Out of an abundance of sexual frustration and (apparently) a masochistic streak I signed up for a dating website recently. “Why not?” I thought. “What do I have to lose?” This is an optimism that isn’t typical of me. There’s always something to lose, even on your deathbed. Even when the stakes are so low.
I only have one good picture of myself. I am holding my niece. We look like an oil painting. The dark is behind us, the light before us. Neither of us is smiling nor are we frowning. Instead we look surprised and perhaps a little bit scared, beholding something that is both great and terrible. I took this sacred photo and uploaded it to a website where people shop for each other.
After this I wrote about myself in trite, petite soundbites that avoided more than they admitted. Politics, spirit, dreams and aspirations are all distilled into choices on a drop down menu. Instead of ‘anarcho-communist’ I chose ‘liberal’, a thing I most certainly am not. I was able to flaunt my graduate degree, a diploma that is only useful for wiping asses or kindling fires, without seeming too snobbish. I was asked to list my astrological sign, my preferences regarding children, cigarettes, alcohol, voting and domesticated animals. These are the criteria by which a person’s worthiness of being known is judged. And then, important above all things, is one’s career or lack thereof.

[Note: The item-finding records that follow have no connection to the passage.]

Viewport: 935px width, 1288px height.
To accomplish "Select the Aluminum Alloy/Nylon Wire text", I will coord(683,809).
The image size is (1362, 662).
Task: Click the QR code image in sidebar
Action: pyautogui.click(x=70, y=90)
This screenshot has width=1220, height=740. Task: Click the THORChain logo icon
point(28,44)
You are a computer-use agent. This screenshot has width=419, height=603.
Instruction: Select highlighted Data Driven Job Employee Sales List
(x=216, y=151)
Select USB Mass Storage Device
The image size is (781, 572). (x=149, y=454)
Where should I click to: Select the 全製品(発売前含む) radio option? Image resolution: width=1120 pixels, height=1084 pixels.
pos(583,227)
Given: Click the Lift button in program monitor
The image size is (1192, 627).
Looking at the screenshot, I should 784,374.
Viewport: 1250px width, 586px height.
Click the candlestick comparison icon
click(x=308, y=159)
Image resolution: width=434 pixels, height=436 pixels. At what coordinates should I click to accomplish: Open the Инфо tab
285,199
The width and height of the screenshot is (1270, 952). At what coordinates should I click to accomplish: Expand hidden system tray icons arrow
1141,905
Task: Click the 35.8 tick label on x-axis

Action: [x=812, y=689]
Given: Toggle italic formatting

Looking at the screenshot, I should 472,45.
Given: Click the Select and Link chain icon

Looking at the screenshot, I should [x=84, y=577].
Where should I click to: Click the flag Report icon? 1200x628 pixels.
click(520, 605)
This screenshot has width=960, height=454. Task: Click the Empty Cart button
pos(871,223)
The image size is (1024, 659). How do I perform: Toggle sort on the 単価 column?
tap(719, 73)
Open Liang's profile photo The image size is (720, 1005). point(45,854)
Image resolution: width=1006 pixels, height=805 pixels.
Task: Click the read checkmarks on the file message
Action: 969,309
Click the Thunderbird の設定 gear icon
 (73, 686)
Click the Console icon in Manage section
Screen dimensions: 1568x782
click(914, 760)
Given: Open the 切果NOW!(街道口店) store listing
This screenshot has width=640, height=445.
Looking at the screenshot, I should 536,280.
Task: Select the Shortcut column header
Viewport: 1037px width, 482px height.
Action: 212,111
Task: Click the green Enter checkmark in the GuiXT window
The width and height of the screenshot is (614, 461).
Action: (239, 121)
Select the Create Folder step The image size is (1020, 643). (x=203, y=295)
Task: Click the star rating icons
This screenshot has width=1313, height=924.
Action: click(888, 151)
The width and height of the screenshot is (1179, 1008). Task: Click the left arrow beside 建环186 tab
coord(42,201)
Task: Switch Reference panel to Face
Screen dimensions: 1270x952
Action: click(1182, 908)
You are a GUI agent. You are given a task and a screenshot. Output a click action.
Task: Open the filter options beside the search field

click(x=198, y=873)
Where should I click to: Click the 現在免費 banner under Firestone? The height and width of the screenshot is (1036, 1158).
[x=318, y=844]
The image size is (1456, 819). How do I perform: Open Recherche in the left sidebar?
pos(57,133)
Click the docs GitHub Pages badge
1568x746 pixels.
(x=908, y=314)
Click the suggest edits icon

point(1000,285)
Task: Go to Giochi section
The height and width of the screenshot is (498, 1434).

As I began to look at the people to whom I would apparently and inexplicably be wedded I began to notice that there is a sort of form to the creation of a profile on these sights, particularly where pictures are concerned, that verges on a sort of modern folk art, a haiku for ugly Americans to compose as the world burns. I can only comment on this phenomenon as it pertains to women- I didn’t sign up to look at men, although this would be an interesting thing to do in the pursuit of a more thorough knowledge of the limits of human imagination.
While the order of presentation can change, the common elements remain. There is the obligatory selfie that is usually taken in a car or in front of a mirror. This part of the pattern is understandable- the website uses some unfortunate algorithm to authenticate your face, a technology that I can only assume is also used by the military industrial complex for less innocuous purposes.
There is also a recurring though not quite universal photo in which the person is posing in a location that is obviously not in the United States. I interpret this to be an assertion of the subject’s worldliness. I guess I shouldn’t judge people for doing this. People take pictures when they travel. It is just that I hate to travel and even if I didn’t I couldn’t. I can’t afford to travel because I can’t afford to anything. And maybe this is what it boils down to. There is a class dimension to these things, as there is to all things in this awful society.
Other ingredients of this form are the brunch shot, in which the person sits before a completely denuded breakfast plate, mimosa in hand, which appears to be another assertion of one’s position in the class hierarchy as well as testament to the fact that they are fun all day, all the time. Weekends are leisurely, the weeks are full of important and well paying work. Then there is the group photo, in which they pose with people that are apparently dear friends and relatives. The photo says that they are rooted in a community of some kind, utterly complete save one predictable but suprising, humble yet successful, well appointed human male.
Inevitably there is a photo taken on a beach, presumably so the observer can admire the person unclothed and ponder the hours they spent at the gym. But perhaps it is indicative of all the ways in which I am myself a petty and superficial person that I noticed this at all. I chose to not look at people who I found to be unattractive. I denied them the right of the internet age to be noticed, to register as a blip on the radar of another human’s consciousness.
People tell stories with pictures and all pictures tell stories. That the stories people to choose to tell as they search for connection are remarkably similar tells a story on a grander scale. That we are frightened of looking different. Afraid that the world will know we’re broken and unloveable, that we can barely stand another day of feeling so lonely. And then that we’re simply afraid, reaching for affirmation of our beauty and of our ability to perform conformity for wages of love as we march away from the darkness and into a light that shines so brightly we cannot see. This light might be salvation. Or it might just be what we see before the shockwave hits.